# Acid



## Moto-Man (May 14, 2012)

Hey guys 'n gals,

I wanted to jump in and say hello to everyone again, it's been a while! Hope everyone is enjoying their spring!

Here's a couple pics of my recently chopped "Acid" - a freebie from Paradise seeds.

Looks like I might get 3-4 ounces.

The last pic is of a cloned Blueberry ready to flip over to 12/12. The mother of this one hermed on my buddy as did some other BBs. I will be very careful with this one!

Cheers!


----------



## 7greeneyes (May 14, 2012)

:aok: Awesome budskies there. Smoke report to follow I take it? How's she taste and smell and toke? *Greenest* of anti-herm mojo fer ya, bud. 

eace:,

7ge


----------



## BackWoodsDrifter (May 14, 2012)

Yu reeped well pilgrem mighty fine lookin pouch fillin material, level a few pouches of i reckon. Nice job!

BWD


----------



## juniorgrower (May 14, 2012)

I just germinated an Acid seed that I also received as a freebie from the attitude.   Can you throw any pointers my way?   How long did you veg her?  What did you use for nutes?  Any help would be greatly appreciated.  Thanks.


----------



## Amateur Grower (May 14, 2012)

Very nice Moto.

AG


----------



## Moto-Man (May 14, 2012)

7greeneyes said:
			
		

> :aok: Awesome budskies there. Smoke report to follow I take it? How's she taste and smell and toke? *Greenest* of anti-herm mojo fer ya, bud.
> 
> eace:,
> 
> 7ge



Yes, smoke report to follow  I'm a few weeks away yet, thx for the pos vibes!


----------



## Moto-Man (May 14, 2012)

juniorgrower said:
			
		

> I just germinated an Acid seed that I also received as a freebie from the attitude.   Can you throw any pointers my way?   How long did you veg her?  What did you use for nutes?  Any help would be greatly appreciated.  Thanks.

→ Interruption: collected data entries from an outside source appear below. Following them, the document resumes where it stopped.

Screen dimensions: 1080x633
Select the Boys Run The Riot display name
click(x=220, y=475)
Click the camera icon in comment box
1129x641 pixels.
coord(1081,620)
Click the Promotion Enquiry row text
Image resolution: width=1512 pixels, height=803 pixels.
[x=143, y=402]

I vegged her for prolly 6-7 weeks. I'm not really taking notes anymore, though. She did well with my usual G.O regimen - She was less sensitive to nutes than my Cheese, which will be chopped in another day or so. More of an indica strain, not unlike Speed Queen or Satori, I never had to worry about nute strength with the Acid, I just followed their chart (got a 404 when I just checked a bookmark),

Cheers!


----------



## Moto-Man (May 17, 2012)

7greeneyes said:
			
		

> :aok: Awesome budskies there. Smoke report to follow I take it? How's she taste and smell and toke? *Greenest* of anti-herm mojo fer ya, bud.
> 
> eace:,
> 
> 7ge



Well, I put some in Da Buddha yesterday morning and took three moderate pulls. Man! I was high as heck for about 3.5 hours. Definitely a stony, body buzz. I did let trichs amber up a bit more than I normally do, some sugar leaves were like 50%.  It's not yet cured so I can't really comment on taste yet, but it's a great strain! :icon_smile:


----------



## powerplanter (May 18, 2012)

If the mother hermed, doesn't that mean the offspring will herm also?  Great looking ladies.  :icon_smile:


----------